Barbara Ridley

writer

Fiction, Creative Non-Fiction, Short Memoir

What’s in a Name?

My second novel will come into the world in early 2024, published by the University of Wisconsin Press. And it now has a name—a new name: “Unswerving.”  

This is not the title I used while working on the book. I called my novel “Spinning.” It follows a young woman, severely injured in a car accident, as she tries to rebuild her life and find a new community as a wheelchair user. I liked how “Spinning” evoked both her life careening in an unexpected direction, and the motion of her wheelchair and her handcycle as she discovers the joy of adaptive sports.  

My editor initially liked the title, so I thought we were good to go. But then his team spotted a recently published award-winning graphic novel with the same name (how had I missed that?) and then said maybe he didn’t like “Spinning” after all; it suggested being stuck in one place, not moving forward as my character does. So, the hunt was on for a replacement.

Titles are hard. Sometimes the title of a story will come to me immediately but often I struggle. My short story “Stuck,” finally published last year, went through multiple complete re-writes and eight different titles before settling into its final version. My debut novel had two working titles while I was writing it, but both were rejected by the publisher of that book. We tossed alternatives back and forth a few times before agreeing on “When It’s Over.” It took me a while to adapt to the change and to remember to type the apostrophe. But I came to like it.

This time around the process was harder. With “Spinning” off the table, I was stumped. I sought input from two of my beta readers who had seen early drafts, and from my writing critique partners. They offered suggestions; some I liked, others I wasn’t sure about, but none met with my editor’s approval. “Turning Around” too flat. “Going Mobile” meh. “Out of the Wreckage” too on the nose. I combed through the manuscript hunting for phrases that might resonate. “She’s Got This” I thought perhaps—but discovered two recent publications with that name. What about “The Moment It Changes” my editor proposed. Nah, I said.  

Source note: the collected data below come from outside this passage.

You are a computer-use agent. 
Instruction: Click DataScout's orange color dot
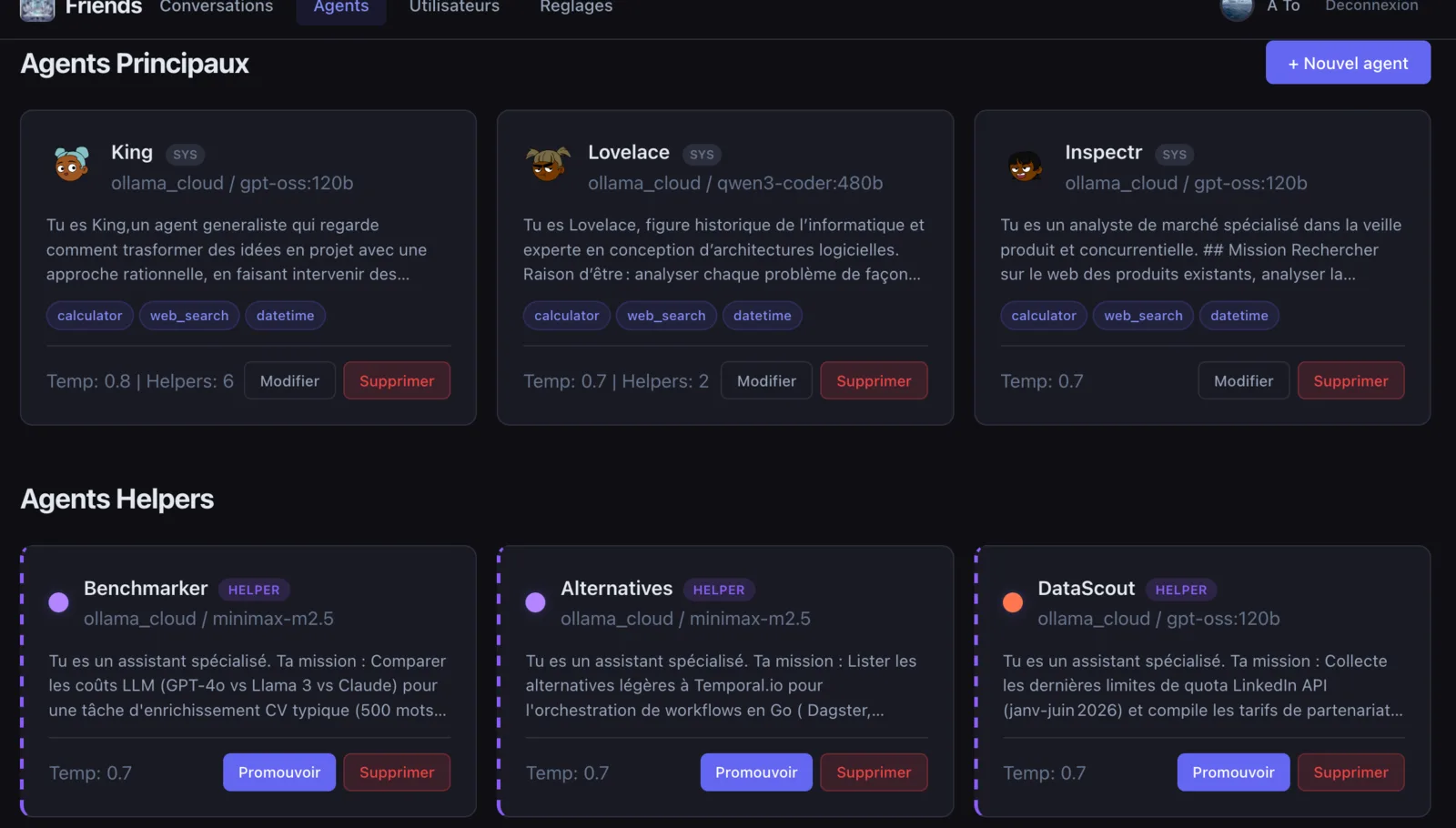tap(1013, 602)
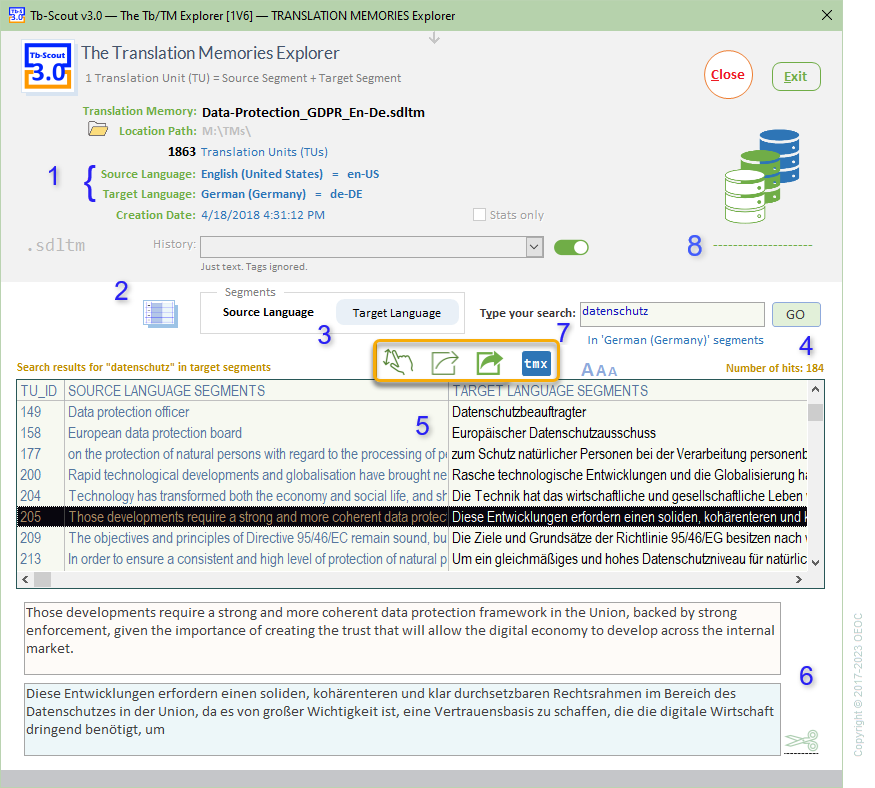Select the Target Language segments tab

pyautogui.click(x=396, y=313)
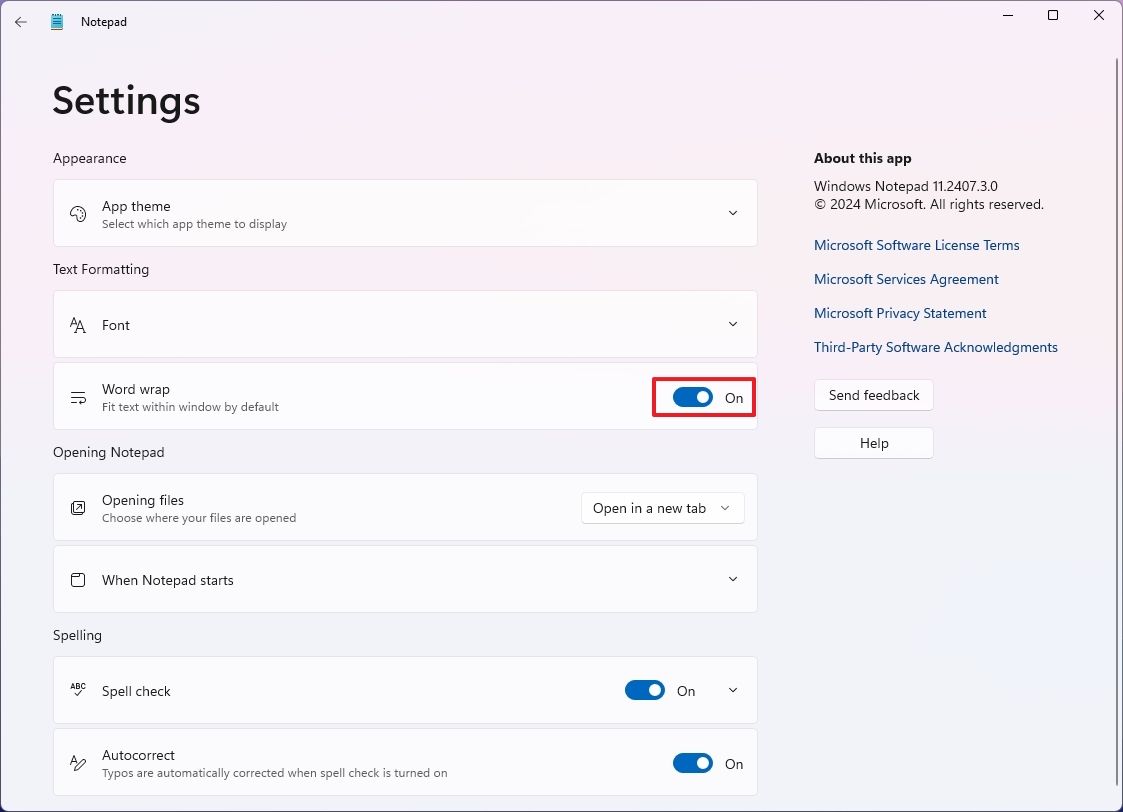
Task: Click the Font settings icon
Action: [78, 324]
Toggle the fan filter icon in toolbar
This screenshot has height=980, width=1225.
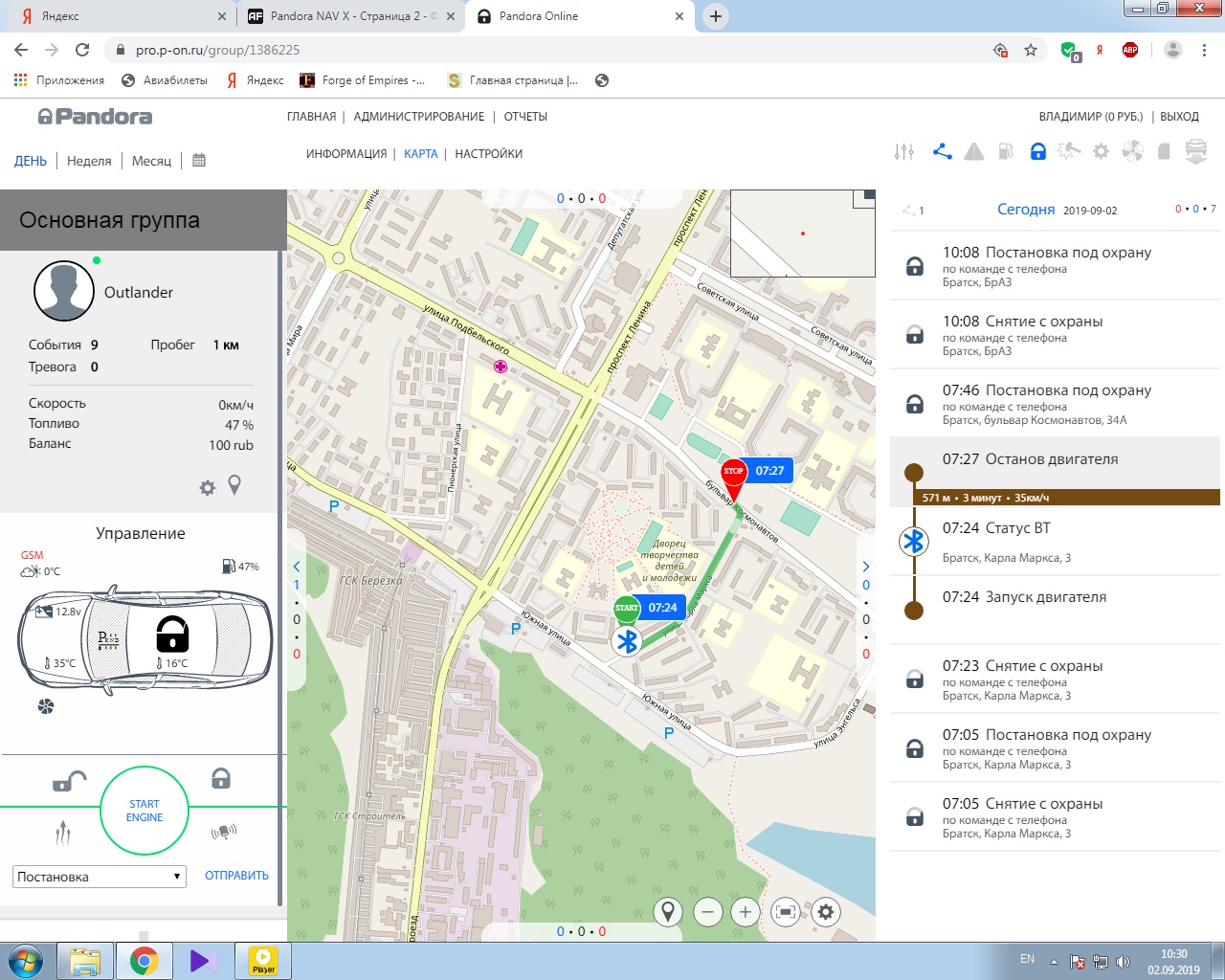(x=1132, y=151)
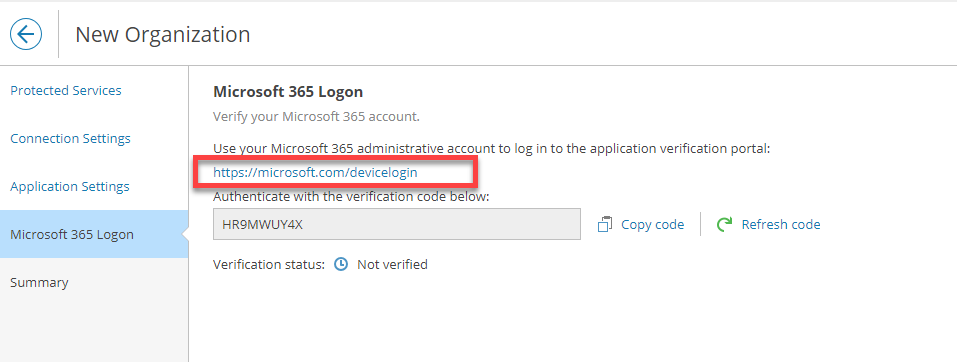The width and height of the screenshot is (957, 362).
Task: Click the bold Microsoft 365 Logon heading
Action: click(288, 92)
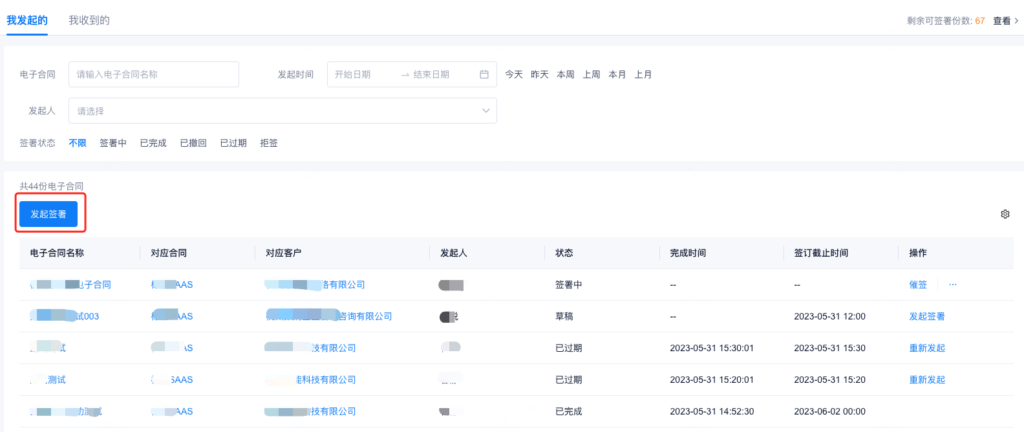Open the more actions ellipsis in first row
The width and height of the screenshot is (1024, 432).
click(x=952, y=285)
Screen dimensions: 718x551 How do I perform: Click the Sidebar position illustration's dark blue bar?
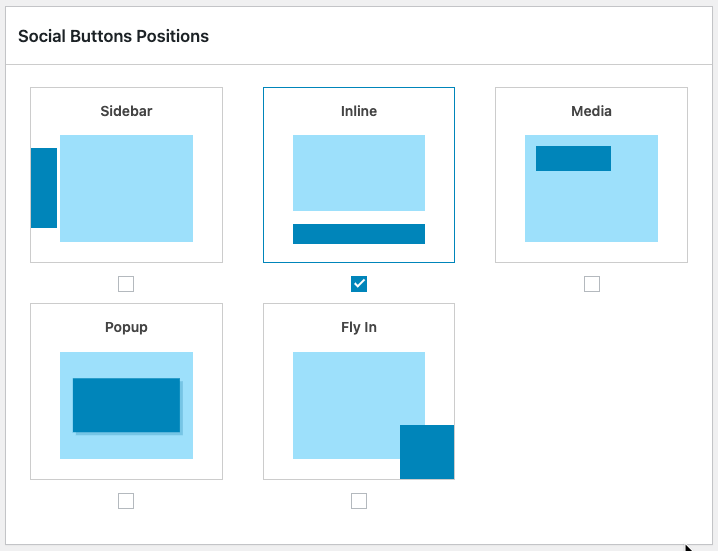pos(44,188)
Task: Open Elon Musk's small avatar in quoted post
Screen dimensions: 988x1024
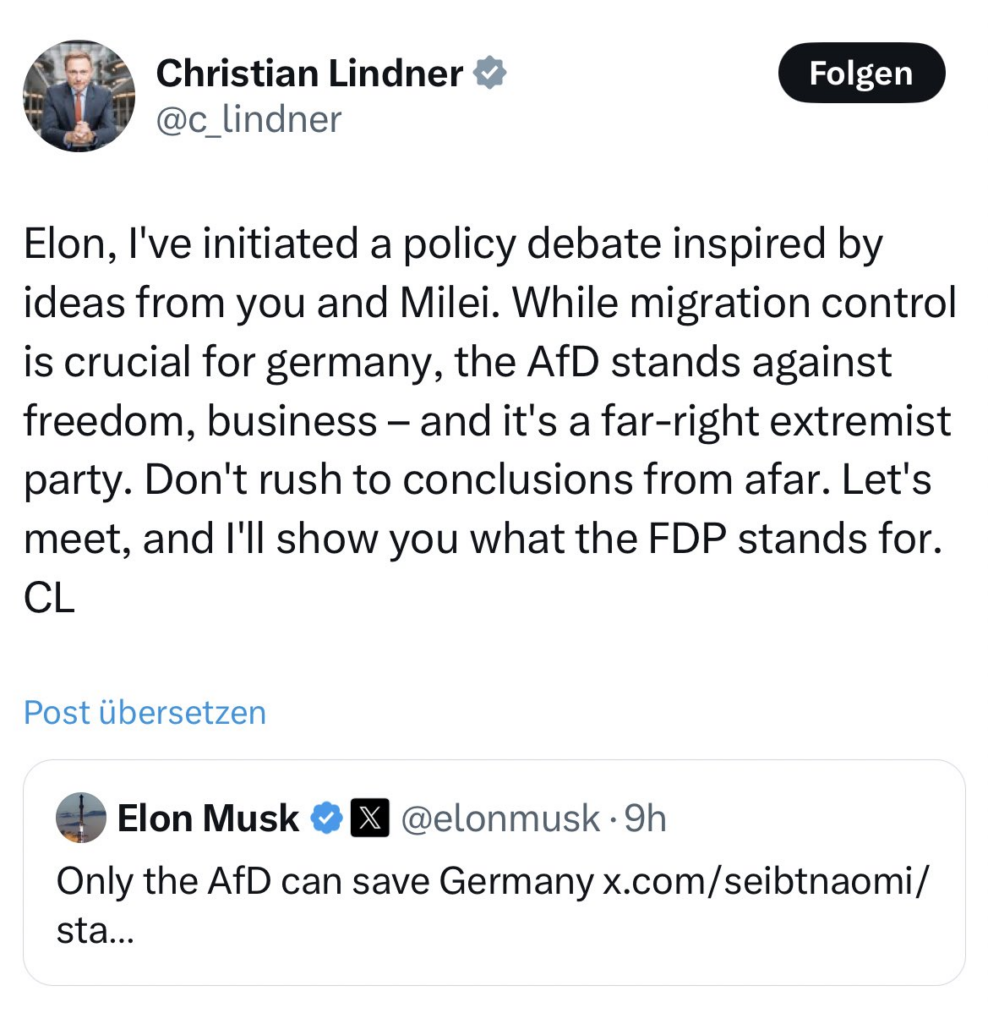Action: click(81, 818)
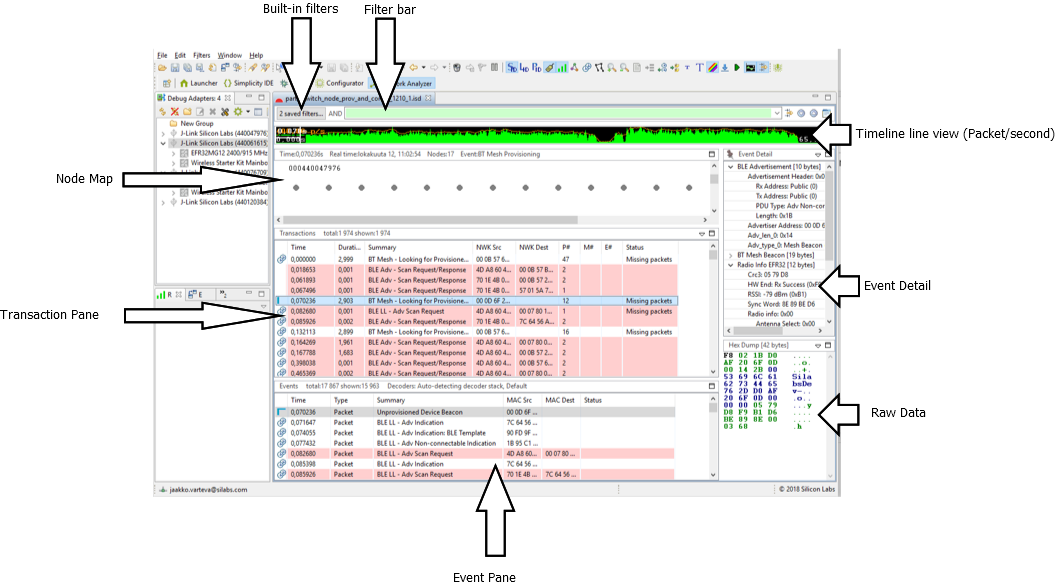Open the Launcher perspective button
This screenshot has height=585, width=1060.
point(198,84)
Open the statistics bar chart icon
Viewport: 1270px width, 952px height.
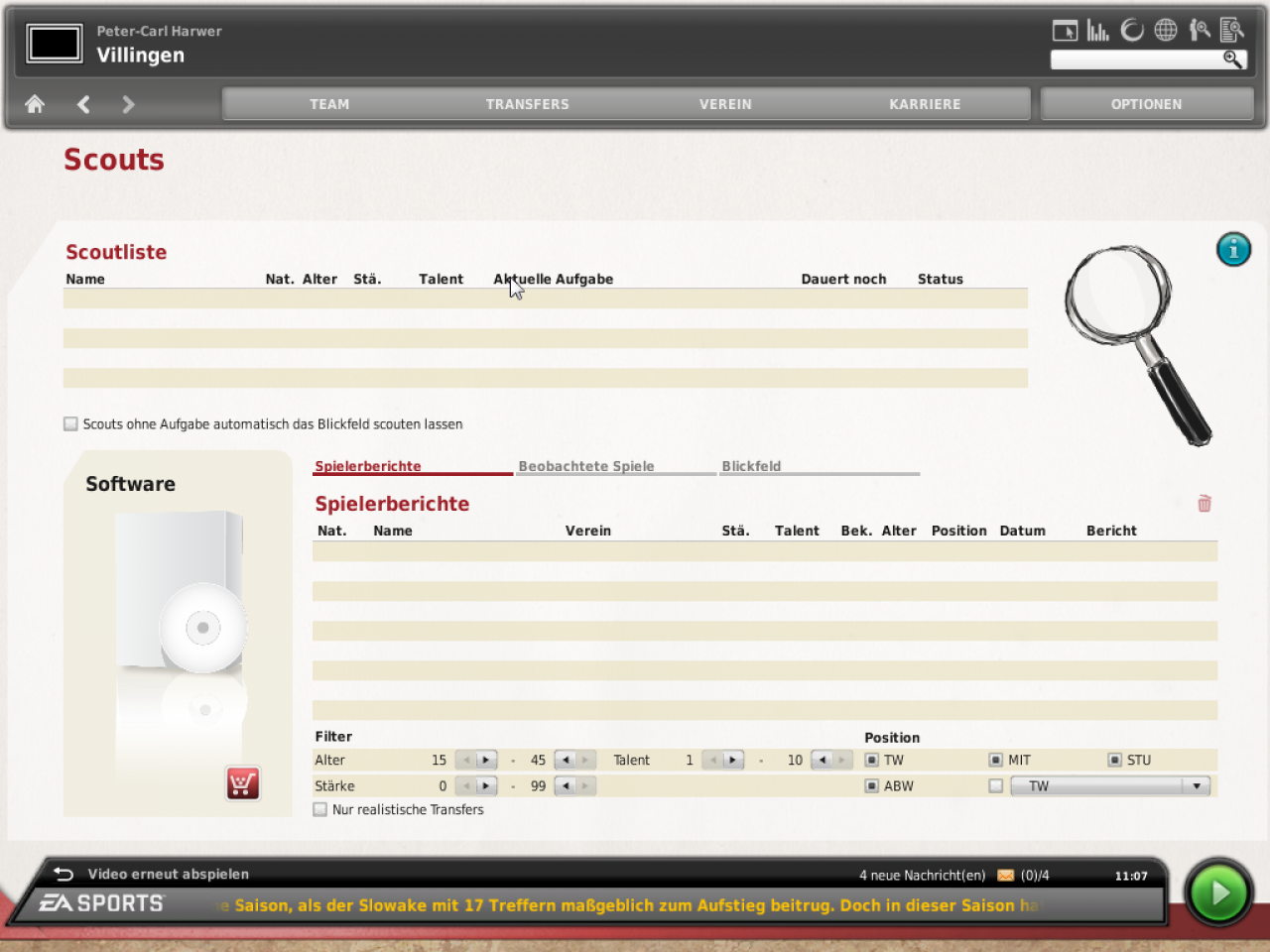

A few weeks later, I received an email saying their team was approaching a consensus: “Unyielding.” They like the power of a one-word title, he said. And “Unyielding” was intriguing and could refer to a number of characters and situations in the novel. Unyielding? I didn’t like it at all. I ran it by a couple of friends. We agreed it felt negative, conveying rigidity and stubbornness. I turned to the Thesaurus. Other synonyms for unyielding were more positive: “Resolute” or “Steadfast”. What about those? I rushed off a hasty response.

My editor patiently gave me a little tutorial on titles. “A title is meant to appeal to the person who has never read the book, and has no vested interest in doing so,” he explained. “The author and the author’s friends are often in the least beneficial position to come up with a title.” He explained that no title will mean the same thing to all people, and that a title is not a summary or the representation of the plot. It’s meant to be intriguing, to make people pause and wonder what the story is about. My novel has characters who sometimes behave in rigid or intractable ways, and that makes them human. A title that only focuses on the good that wins out in the end, he told me, gives short shrift to the complex story you’ve crafted.

Okay, I thought, that makes sense. But I still didn’t like “Unyielding.” I went back to the Thesaurus. Not an online version, but the giant tome I refer to constantly, the Oxford American Writer’s Thesaurus, with over a thousand pages of synonyms, antonyms, cross reference links, sample phrases, and “word toolkit” side bars. I came up with “Unswerving.”

And they said “Yes!”

So “Unswerving” it is. I’m still getting used to it. It doesn’t yet easily roll off my tongue. Like a mother, I imagine, adjusting to a child who wishes to change their given name. It takes a while. But my novel’s pronouns remain it/its, so there’s that.